裁判官が第1原発を初視察 東京地裁、東電株主代表訴訟

 

 東京電力福島第1原発事故を巡る株主代表訴訟で、東京地裁の朝倉佳秀裁判長らは29日、第1原発の敷地内を視察した。原告側代理人弁護士によると、原発事故の責任が争われた裁判で裁判官が敷地内に入るのは初めて。

 視察は現地での進行協議の位置付けで非公開。朝倉裁判長のほか、丹下将克裁判官、代理人弁護士ら約10人が立ち会った。

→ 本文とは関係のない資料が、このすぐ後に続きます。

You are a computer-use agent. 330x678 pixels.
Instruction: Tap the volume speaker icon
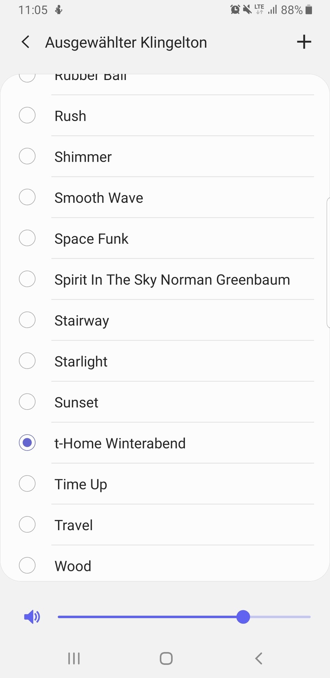coord(32,617)
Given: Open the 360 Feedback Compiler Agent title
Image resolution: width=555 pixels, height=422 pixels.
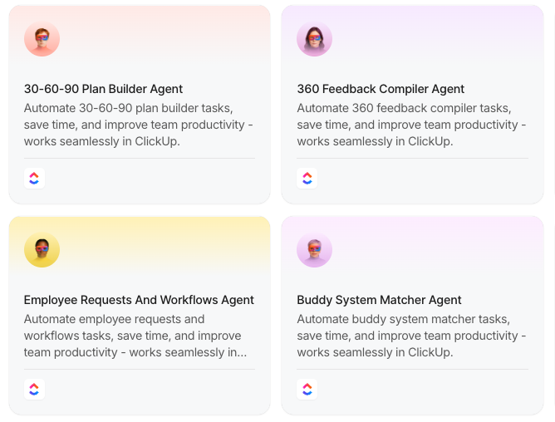Looking at the screenshot, I should [381, 89].
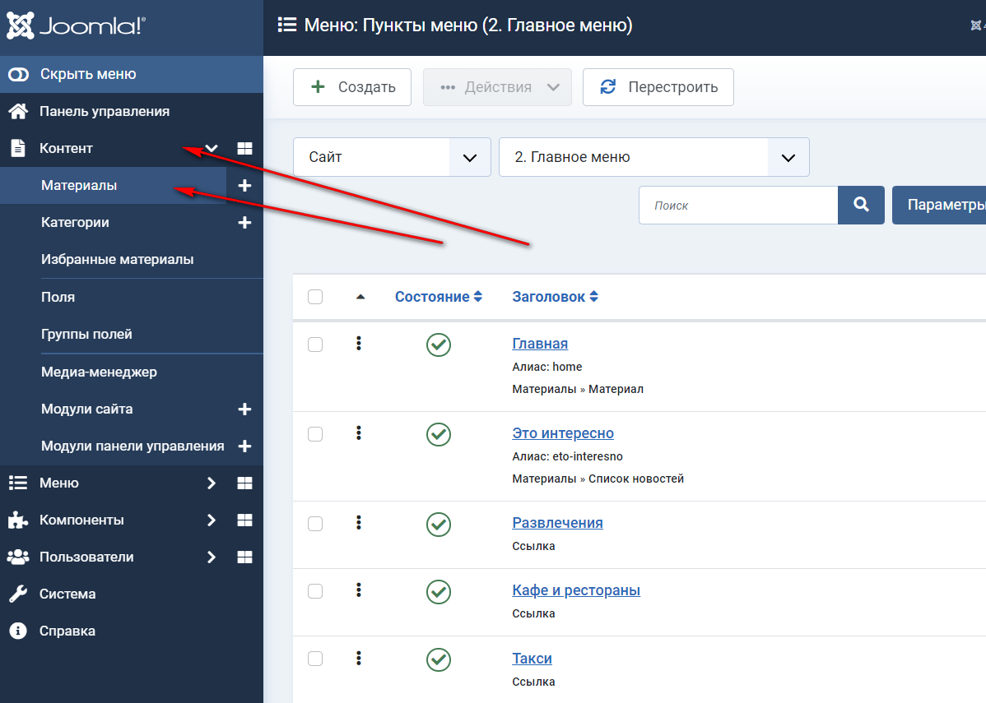Viewport: 986px width, 703px height.
Task: Select Медиа-менеджер from sidebar menu
Action: (x=99, y=372)

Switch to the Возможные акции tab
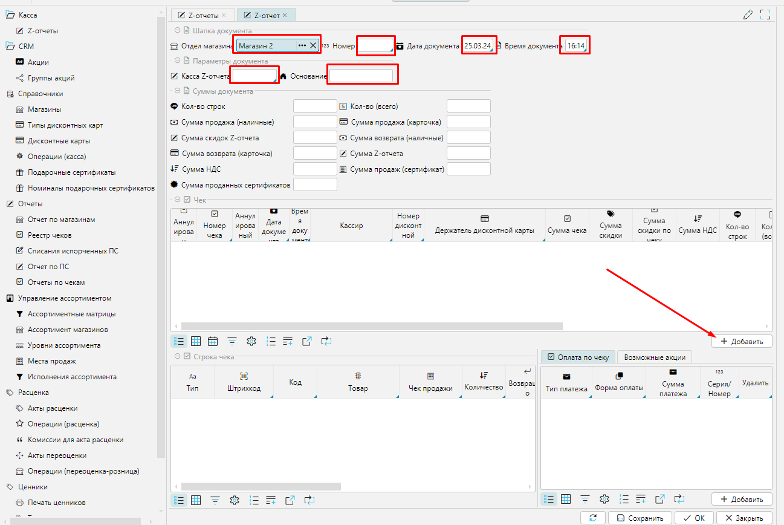(654, 357)
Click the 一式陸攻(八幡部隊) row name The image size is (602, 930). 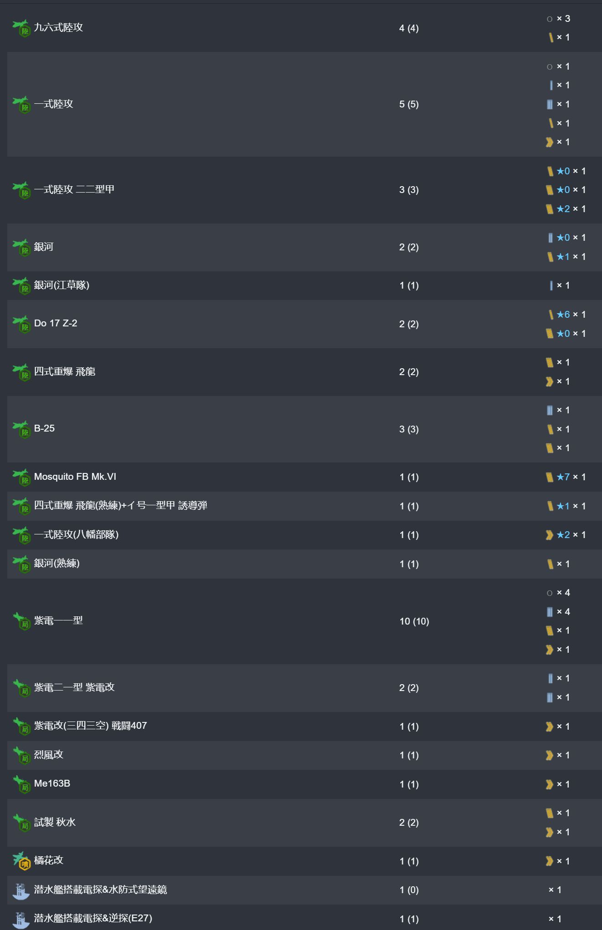tap(76, 535)
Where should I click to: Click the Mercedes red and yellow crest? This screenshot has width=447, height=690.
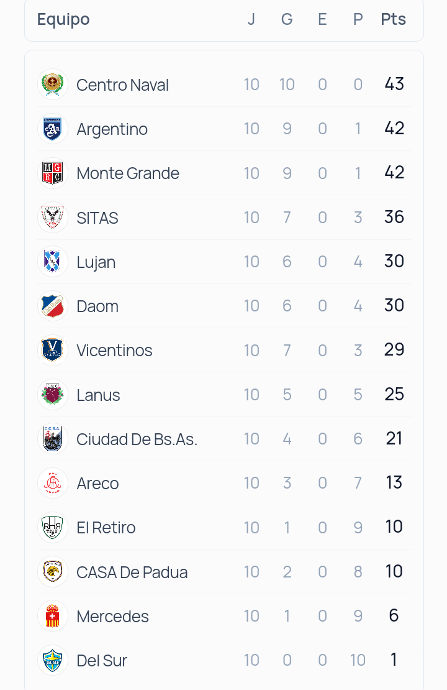point(53,616)
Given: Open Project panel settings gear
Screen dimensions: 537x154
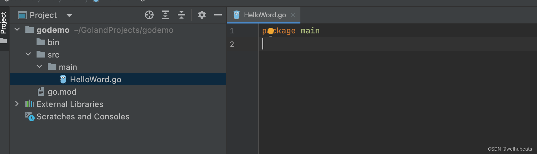Looking at the screenshot, I should [x=202, y=15].
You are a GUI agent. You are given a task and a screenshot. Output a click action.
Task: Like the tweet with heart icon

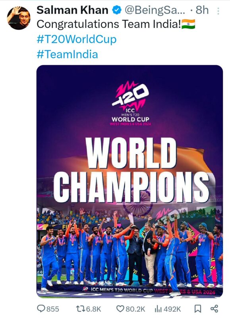120,309
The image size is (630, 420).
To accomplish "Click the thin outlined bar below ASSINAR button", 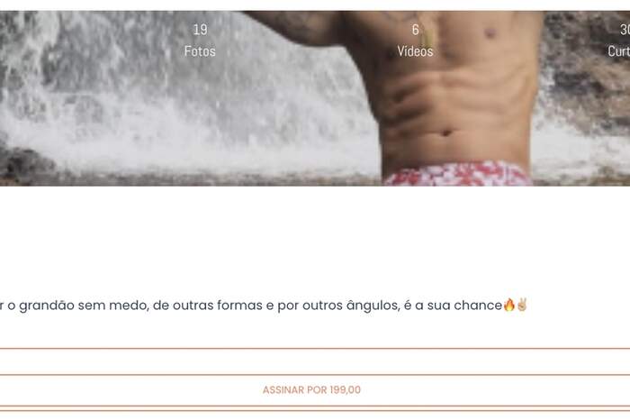I will pos(315,408).
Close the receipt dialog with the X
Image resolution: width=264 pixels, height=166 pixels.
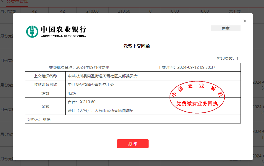click(245, 21)
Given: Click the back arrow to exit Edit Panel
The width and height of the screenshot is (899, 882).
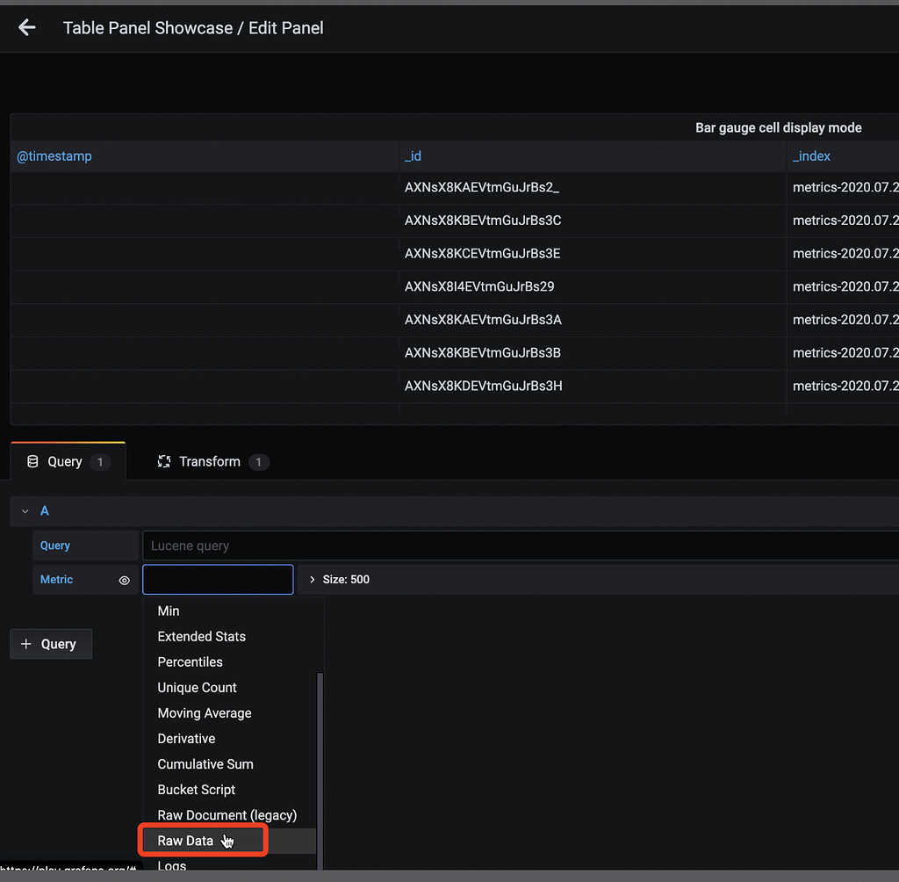Looking at the screenshot, I should pyautogui.click(x=26, y=27).
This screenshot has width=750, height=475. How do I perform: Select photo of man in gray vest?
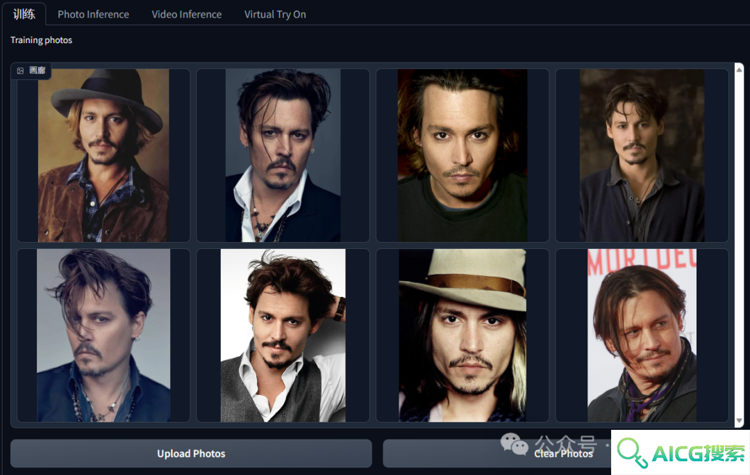283,335
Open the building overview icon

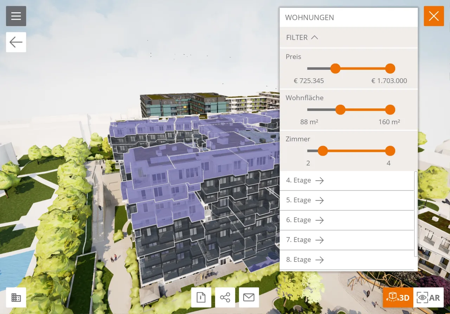(x=16, y=297)
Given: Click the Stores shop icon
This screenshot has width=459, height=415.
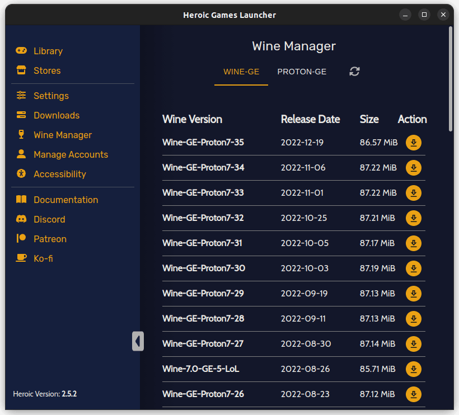Looking at the screenshot, I should click(21, 70).
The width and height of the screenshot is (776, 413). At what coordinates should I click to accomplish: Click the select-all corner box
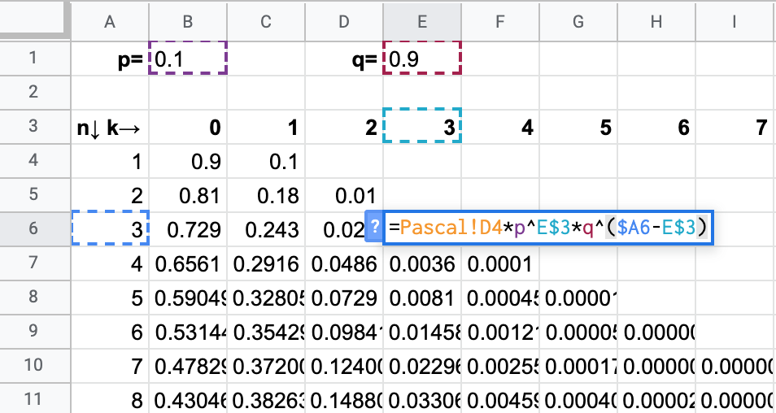(35, 22)
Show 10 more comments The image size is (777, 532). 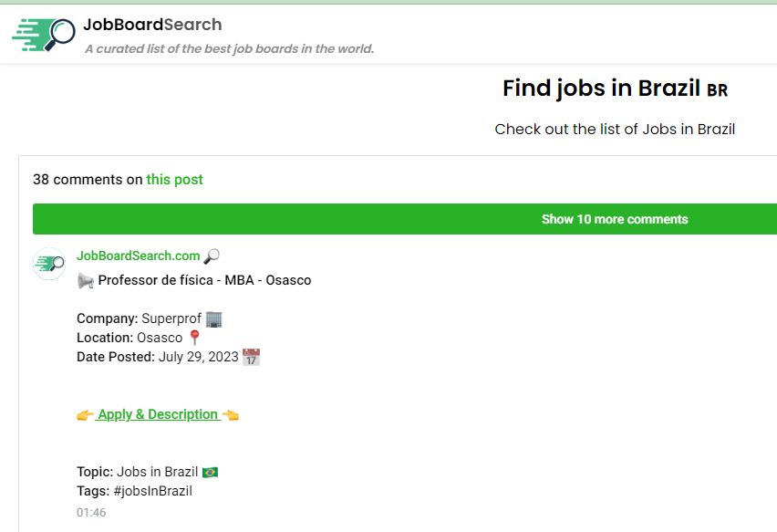(x=614, y=219)
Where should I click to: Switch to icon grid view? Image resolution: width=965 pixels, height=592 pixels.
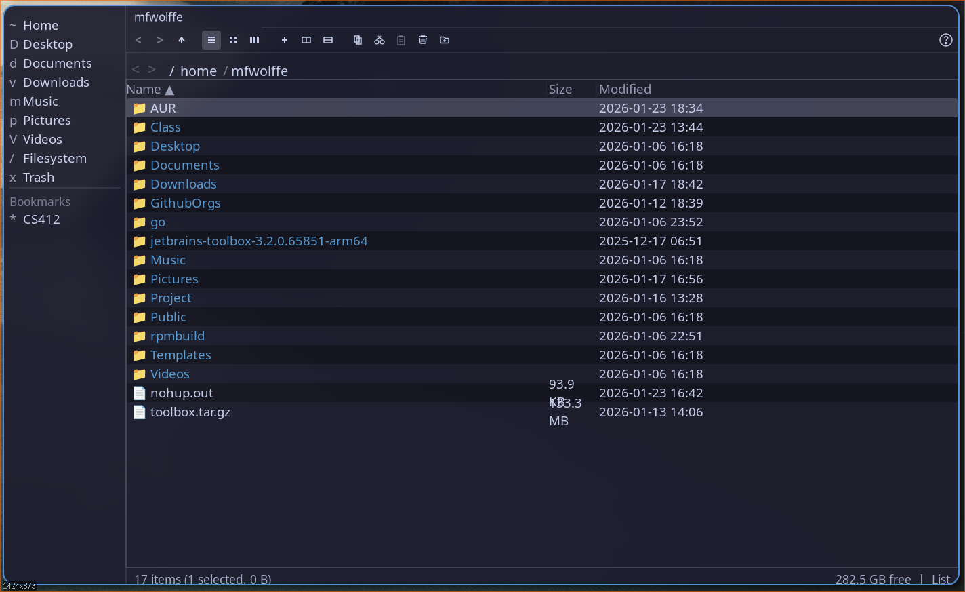coord(233,40)
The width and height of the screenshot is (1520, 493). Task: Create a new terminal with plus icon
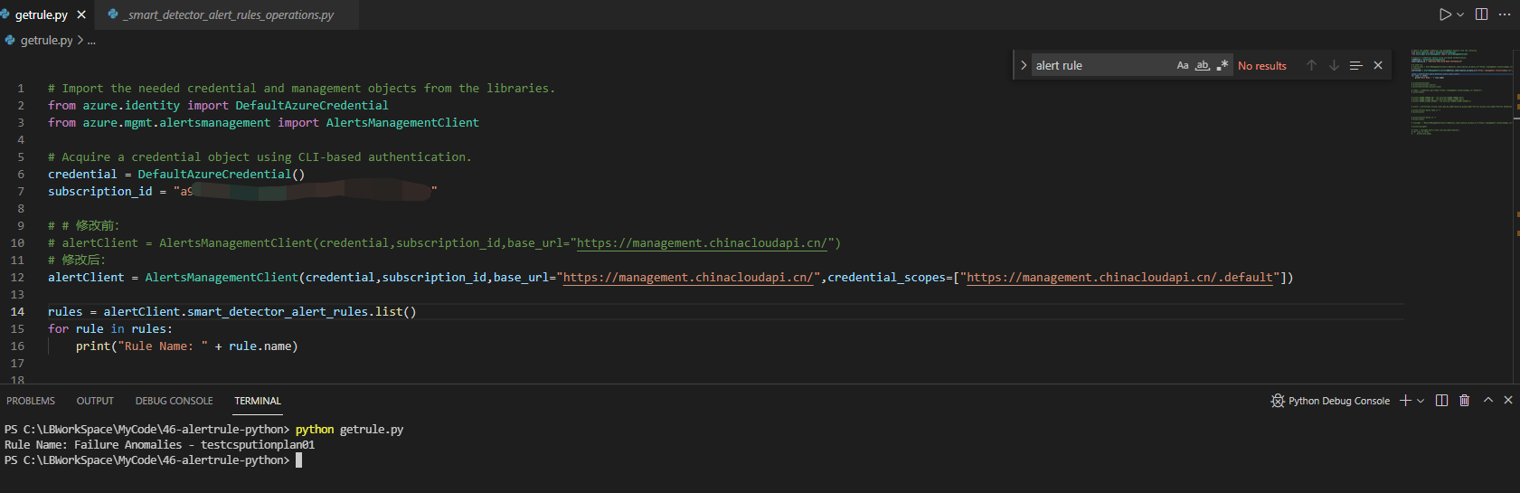coord(1405,401)
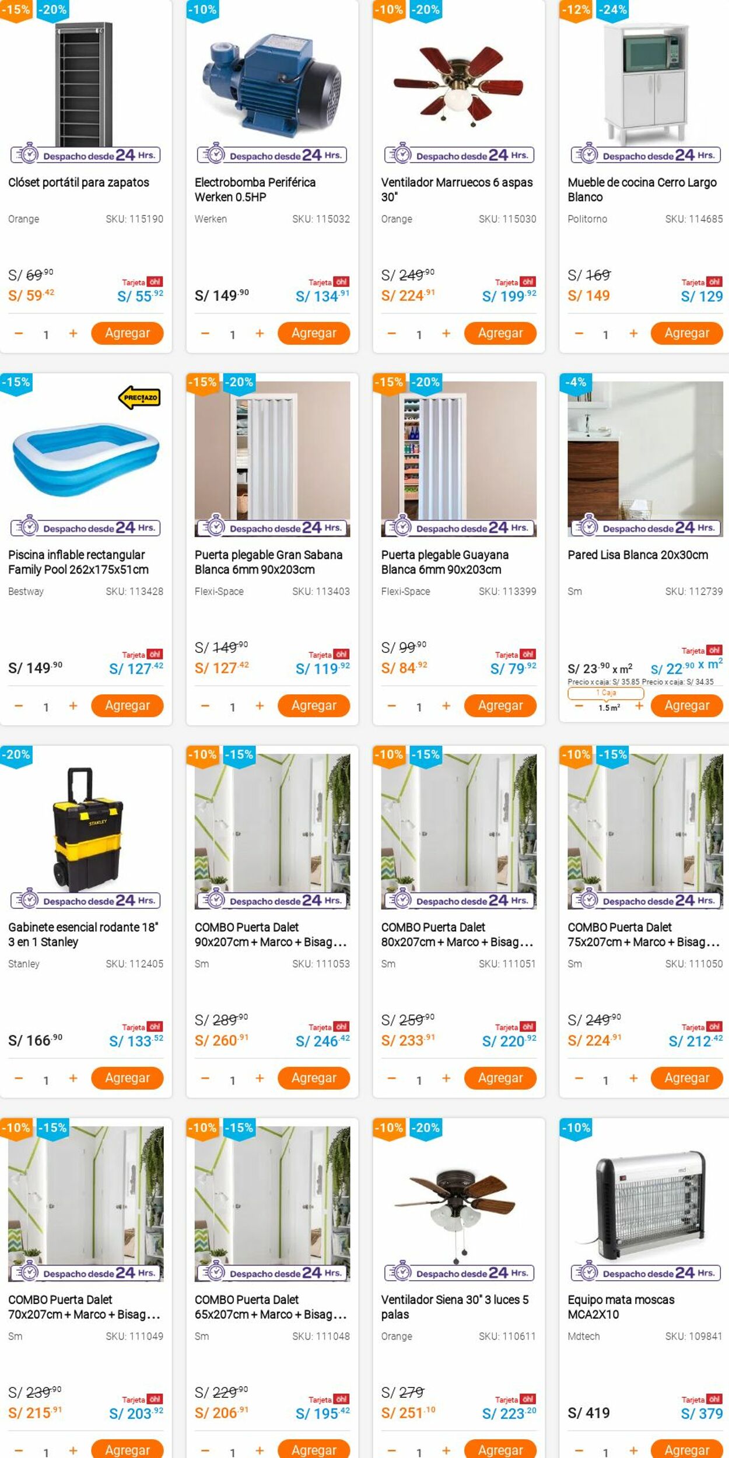Click Tarjeta oh! price icon on Electrobomba
The image size is (729, 1458).
pos(329,282)
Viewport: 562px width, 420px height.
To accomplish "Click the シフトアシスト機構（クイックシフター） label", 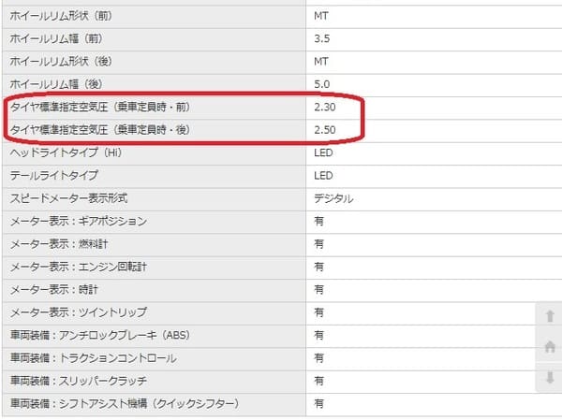I will (124, 403).
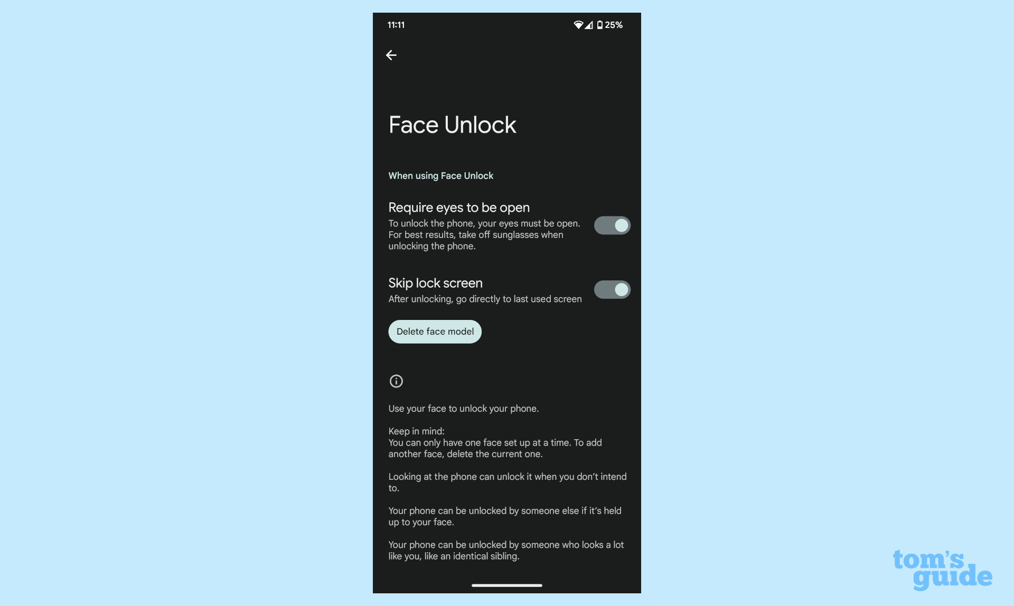Navigate back to previous settings screen

[391, 55]
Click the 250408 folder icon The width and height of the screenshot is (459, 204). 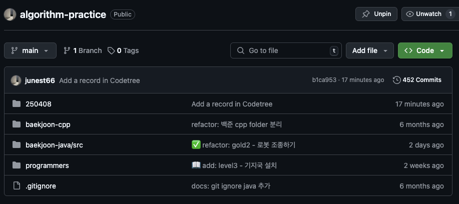17,104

 終了後に記者団の取材に応じた原告側代理人弁護士によると、朝倉裁判長ら一行は約3時間半、東電社員の説明を受けながら、1~6号機を視察した。朝倉裁判長は持参した原発内部の図面を手に、水が敷地内に浸入した部分などについて質問し、「実際に見ると迫力がある」と事故前後の津波対策に関心を示したという。

 原告側代理人の海渡雄一弁護士は「事故前に現実的な津波対策ができたという印象を持ってもらえたのではないか。判決に期待できる協議ができた」と話した。

 訴訟は原発事故を巡り、東電の株主が勝俣恒久元会長のほか武藤栄元副社長、武黒一郎元副社長ら旧経営陣5人に約22兆円の損害賠償を求めている。11月30日に結審する見通し。